## [Objectif de la tâche]
Recopiez le passage de la critique de "Cet hommage l’auteur" à "sexe pour préoccupations." en renommant "adolescent" en "garçon", s'il vous plaît.

## [Texte fourni]
Critique de Débézed (Besançon, Inscrit le 10 février 2008, 76 ans) - 3 février 2013

« Je dédie ce livre aux femmes et aux mères qui, une fois par semaine, pendant des années, manifestaient à Benghazi en Libye devant la direction générale de la Sécurité pour réclamer le corps de leurs époux, de leurs enfants disparus cette nuit du 24 au 25 juin 1969… » La dédicace est claire.

Cet hommage l’auteur le rend à travers le regard d’un adolescent, Hadachinou, qui vient de subir, par surprise, sa circoncision ; il entre ainsi dans le domaine des adultes mais il ne peut pas s’arracher aux robes des femmes qu’il continue de fréquenter, écoutant leurs paroles, leurs gloussements, épiant leurs gestes, leurs petits jeux sensuels, affectant l’innocence en jouant encore avec ses poupées. Il n’aime pas les hommes qui n’ont que le ventre et le sexe pour préoccupations.

Hadachinou visite les tantes, toutes les femmes adultes sont des tantes, la mère célibataire juive et sa grosse fille qui ne s’aime pas, la couturière italienne qui se pense mal aimée de tous, la tante qui séduit les hommes à Djerba, la tante noire qui joue avec le diable, … et joue avec ses amies, celle qui disparait brusquement sans pouvoir épouser celui qu’elle aimait, la fille noire qui fait le service à la maison. Mais il n’aime pas aller chez la tante que son mari prive de tout et chez celle que son mari bat comme plâtre. « Celui qui ne connait pas la haine ne connaîtra jamais l’amour. »

En écoutant, en observant, en épiant, Hadachinou s’initie à la vie d’adulte au contact des femmes qu’il découvre à leur insu, dans leur intimité, constatant ainsi le sort qui leur est réservé et la veulerie des hommes qui les accablent de tous les maux. Il apprécie la compagnie de ces femmes, toutes tripolitaines, et qui, bien que d’origines très différentes, vivent toujours en parfaite harmonie, sont souvent complices et parfois même plus dans l’intimité de la chambre du fonds. « Je me demandais parfois comment des femmes aussi différentes pouvaient passer des heures durant à évoquer chacune son dieu, son peuple, ses pensées, libres dans leur folie, sans provoquer de réels conflits. C’est que ces femmes n’avaient ni pouvoir à garder ni avoir à surveiller. »

## [Matériel fourni]
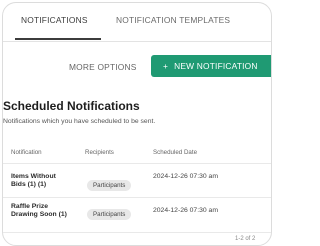 The height and width of the screenshot is (246, 320). Describe the element at coordinates (103, 67) in the screenshot. I see `more-options-button: MORE OPTIONS` at that location.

## [Réponse ci-dessous]
Cet hommage l’auteur le rend à travers le regard d’un garçon, Hadachinou, qui vient de subir, par surprise, sa circoncision ; il entre ainsi dans le domaine des adultes mais il ne peut pas s’arracher aux robes des femmes qu’il continue de fréquenter, écoutant leurs paroles, leurs gloussements, épiant leurs gestes, leurs petits jeux sensuels, affectant l’innocence en jouant encore avec ses poupées. Il n’aime pas les hommes qui n’ont que le ventre et le sexe pour préoccupations.